Fig. 3. Unfortunately, this is true – people are not always rational.

Let’s look at some real-life quotes from AI-powered product users and see which concept is best to mitigate the barrier at hand.

“What’s the formula for this? I want to double check…”

Adoption barrier – the user disagrees with the AI prediction, but they do not want to be caught off guard – the numbers must align between what’s in their mind, and the “formula” output.

This is a great example of when employing transparency (the mechanism) works well – not by literally exposing the “formula”, because in the world of large neural nets, it is quite impossible, but by being transparent about the inputs (context) and the rationale behind the prediction. For example, if we’re to suggest that a task in a team’s project is about to exceed the estimate, the project manager would want to understand why their meticulous estimation process failed in this specific instance.

Instead of trying to prove the user wrong, we can approach it by giving a few examples (a set of past observations), which look similar to the case at hand.  Seeing past examples where the user can validate that the product was used to achieve the desired outcomes (in the example above: estimate correctly), builds confidence with the user that the product is likely also making the right with the latest prediction, even if it “seems off”.
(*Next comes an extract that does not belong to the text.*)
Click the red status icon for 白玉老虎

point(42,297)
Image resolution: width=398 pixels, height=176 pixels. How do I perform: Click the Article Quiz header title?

“Your ‘robots’ are usually 80% right, that’s great!”

Scale barrier – this quote indicates that the scale barrier has been overcome by being predictably consistent – you’re onto something big!

What makes people feel at ease is consistent behavior in their daily interactions with systems. Knowing what to expect from the system helps them plan their days, weeks, and months in a way, which works for them, not for your product. The resource manager here knows that the majority of their challenges will be correctly handled by the AI system, giving them time to deal with the tricky cases – a win-win situation!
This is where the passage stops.